§ EXERCISE
Every entry must be printed again exactly, with nothing left out.

[Records drawn from a dataset]

==*==

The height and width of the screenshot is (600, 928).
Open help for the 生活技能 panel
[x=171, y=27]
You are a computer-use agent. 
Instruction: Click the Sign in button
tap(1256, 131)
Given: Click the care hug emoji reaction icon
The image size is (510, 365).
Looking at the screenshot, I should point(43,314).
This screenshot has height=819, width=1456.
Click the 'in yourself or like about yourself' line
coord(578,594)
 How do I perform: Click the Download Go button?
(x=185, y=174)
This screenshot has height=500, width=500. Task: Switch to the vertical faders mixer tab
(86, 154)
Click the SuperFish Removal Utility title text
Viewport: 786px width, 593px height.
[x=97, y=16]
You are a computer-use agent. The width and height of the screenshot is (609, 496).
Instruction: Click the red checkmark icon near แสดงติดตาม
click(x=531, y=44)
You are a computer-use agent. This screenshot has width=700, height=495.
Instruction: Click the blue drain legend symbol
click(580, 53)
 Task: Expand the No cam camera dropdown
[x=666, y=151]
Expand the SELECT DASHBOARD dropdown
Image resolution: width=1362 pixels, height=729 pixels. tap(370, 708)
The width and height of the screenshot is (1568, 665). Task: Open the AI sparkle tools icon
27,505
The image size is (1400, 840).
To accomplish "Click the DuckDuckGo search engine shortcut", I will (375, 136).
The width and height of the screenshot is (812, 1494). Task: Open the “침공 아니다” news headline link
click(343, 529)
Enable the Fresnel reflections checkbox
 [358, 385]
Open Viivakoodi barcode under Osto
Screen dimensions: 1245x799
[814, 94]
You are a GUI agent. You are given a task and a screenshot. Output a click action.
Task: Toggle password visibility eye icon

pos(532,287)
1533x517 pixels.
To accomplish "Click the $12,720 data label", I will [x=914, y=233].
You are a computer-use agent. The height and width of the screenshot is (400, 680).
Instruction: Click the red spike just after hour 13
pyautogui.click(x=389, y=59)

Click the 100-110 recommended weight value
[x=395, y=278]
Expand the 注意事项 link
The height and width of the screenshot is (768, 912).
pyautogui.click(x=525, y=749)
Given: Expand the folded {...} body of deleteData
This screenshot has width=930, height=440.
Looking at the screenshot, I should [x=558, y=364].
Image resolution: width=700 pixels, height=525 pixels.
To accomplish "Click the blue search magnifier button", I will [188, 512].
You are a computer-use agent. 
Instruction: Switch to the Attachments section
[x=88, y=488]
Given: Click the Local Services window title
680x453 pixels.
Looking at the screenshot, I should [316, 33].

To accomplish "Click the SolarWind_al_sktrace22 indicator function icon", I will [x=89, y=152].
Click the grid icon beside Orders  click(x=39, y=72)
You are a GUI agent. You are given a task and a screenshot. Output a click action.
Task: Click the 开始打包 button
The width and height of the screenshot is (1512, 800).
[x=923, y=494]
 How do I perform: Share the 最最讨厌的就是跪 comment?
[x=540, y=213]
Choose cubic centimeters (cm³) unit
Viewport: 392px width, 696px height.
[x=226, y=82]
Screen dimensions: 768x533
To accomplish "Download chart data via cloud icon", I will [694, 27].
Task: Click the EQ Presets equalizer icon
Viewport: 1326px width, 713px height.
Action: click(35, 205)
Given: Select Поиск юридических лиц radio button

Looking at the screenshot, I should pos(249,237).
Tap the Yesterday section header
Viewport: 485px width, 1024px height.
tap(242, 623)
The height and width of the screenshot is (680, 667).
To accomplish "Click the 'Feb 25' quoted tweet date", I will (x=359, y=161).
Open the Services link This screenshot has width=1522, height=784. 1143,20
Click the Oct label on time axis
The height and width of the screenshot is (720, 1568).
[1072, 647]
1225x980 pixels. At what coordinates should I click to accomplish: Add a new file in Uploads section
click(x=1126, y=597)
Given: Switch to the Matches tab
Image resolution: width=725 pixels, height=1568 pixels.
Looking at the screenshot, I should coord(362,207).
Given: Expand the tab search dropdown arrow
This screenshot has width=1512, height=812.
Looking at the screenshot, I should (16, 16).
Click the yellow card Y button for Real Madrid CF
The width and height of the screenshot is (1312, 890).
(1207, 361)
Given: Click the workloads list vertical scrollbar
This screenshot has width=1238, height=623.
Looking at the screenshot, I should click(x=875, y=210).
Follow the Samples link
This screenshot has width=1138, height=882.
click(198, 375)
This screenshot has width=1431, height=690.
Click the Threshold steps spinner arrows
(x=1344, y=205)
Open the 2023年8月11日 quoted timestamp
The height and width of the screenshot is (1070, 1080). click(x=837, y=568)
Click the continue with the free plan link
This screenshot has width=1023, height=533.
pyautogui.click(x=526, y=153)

==*==

§ WRITTEN RESPONSE
The height and width of the screenshot is (600, 928).
Open help for the 生活技能 panel
[x=171, y=27]
You are a computer-use agent. 
Instruction: Click the Sign in button
tap(1256, 131)
Given: Click the care hug emoji reaction icon
The image size is (510, 365).
Looking at the screenshot, I should point(43,314).
This screenshot has height=819, width=1456.
Click the 'in yourself or like about yourself' line
coord(578,594)
 How do I perform: Click the Download Go button?
(x=185, y=174)
This screenshot has height=500, width=500. Task: Switch to the vertical faders mixer tab
(86, 154)
Click the SuperFish Removal Utility title text
Viewport: 786px width, 593px height.
[x=97, y=16]
You are a computer-use agent. The width and height of the screenshot is (609, 496).
Instruction: Click the red checkmark icon near แสดงติดตาม
click(x=531, y=44)
You are a computer-use agent. This screenshot has width=700, height=495.
Instruction: Click the blue drain legend symbol
click(580, 53)
 Task: Expand the No cam camera dropdown
[x=666, y=151]
Expand the SELECT DASHBOARD dropdown
Image resolution: width=1362 pixels, height=729 pixels. tap(370, 708)
The width and height of the screenshot is (1568, 665). Task: Open the AI sparkle tools icon
27,505
The image size is (1400, 840).
To accomplish "Click the DuckDuckGo search engine shortcut", I will (375, 136).
The width and height of the screenshot is (812, 1494). Task: Open the “침공 아니다” news headline link
click(343, 529)
Enable the Fresnel reflections checkbox
 [358, 385]
Open Viivakoodi barcode under Osto
Screen dimensions: 1245x799
[814, 94]
You are a GUI agent. You are given a task and a screenshot. Output a click action.
Task: Toggle password visibility eye icon

pos(532,287)
1533x517 pixels.
To accomplish "Click the $12,720 data label", I will [x=914, y=233].
You are a computer-use agent. The height and width of the screenshot is (400, 680).
Instruction: Click the red spike just after hour 13
pyautogui.click(x=389, y=59)

Click the 100-110 recommended weight value
[x=395, y=278]
Expand the 注意事项 link
The height and width of the screenshot is (768, 912).
pyautogui.click(x=525, y=749)
Given: Expand the folded {...} body of deleteData
This screenshot has width=930, height=440.
Looking at the screenshot, I should [x=558, y=364].
Image resolution: width=700 pixels, height=525 pixels.
To accomplish "Click the blue search magnifier button", I will [188, 512].
You are a computer-use agent. 
Instruction: Switch to the Attachments section
[x=88, y=488]
Given: Click the Local Services window title
680x453 pixels.
Looking at the screenshot, I should [316, 33].

To accomplish "Click the SolarWind_al_sktrace22 indicator function icon", I will [x=89, y=152].
Click the grid icon beside Orders  click(x=39, y=72)
You are a GUI agent. You are given a task and a screenshot. Output a click action.
Task: Click the 开始打包 button
The width and height of the screenshot is (1512, 800).
[x=923, y=494]
 How do I perform: Share the 最最讨厌的就是跪 comment?
[x=540, y=213]
Choose cubic centimeters (cm³) unit
Viewport: 392px width, 696px height.
[x=226, y=82]
Screen dimensions: 768x533
To accomplish "Download chart data via cloud icon", I will [694, 27].
Task: Click the EQ Presets equalizer icon
Viewport: 1326px width, 713px height.
Action: click(35, 205)
Given: Select Поиск юридических лиц radio button

Looking at the screenshot, I should pos(249,237).
Tap the Yesterday section header
Viewport: 485px width, 1024px height.
tap(242, 623)
The height and width of the screenshot is (680, 667).
To accomplish "Click the 'Feb 25' quoted tweet date", I will (x=359, y=161).
Open the Services link This screenshot has width=1522, height=784. 1143,20
Click the Oct label on time axis
The height and width of the screenshot is (720, 1568).
[1072, 647]
1225x980 pixels. At what coordinates should I click to accomplish: Add a new file in Uploads section
click(x=1126, y=597)
Given: Switch to the Matches tab
Image resolution: width=725 pixels, height=1568 pixels.
Looking at the screenshot, I should coord(362,207).
Given: Expand the tab search dropdown arrow
This screenshot has width=1512, height=812.
Looking at the screenshot, I should (16, 16).
Click the yellow card Y button for Real Madrid CF
The width and height of the screenshot is (1312, 890).
(1207, 361)
Given: Click the workloads list vertical scrollbar
This screenshot has width=1238, height=623.
Looking at the screenshot, I should click(x=875, y=210).
Follow the Samples link
This screenshot has width=1138, height=882.
click(198, 375)
This screenshot has width=1431, height=690.
Click the Threshold steps spinner arrows
(x=1344, y=205)
Open the 2023年8月11日 quoted timestamp
The height and width of the screenshot is (1070, 1080). click(x=837, y=568)
Click the continue with the free plan link
This screenshot has width=1023, height=533.
pyautogui.click(x=526, y=153)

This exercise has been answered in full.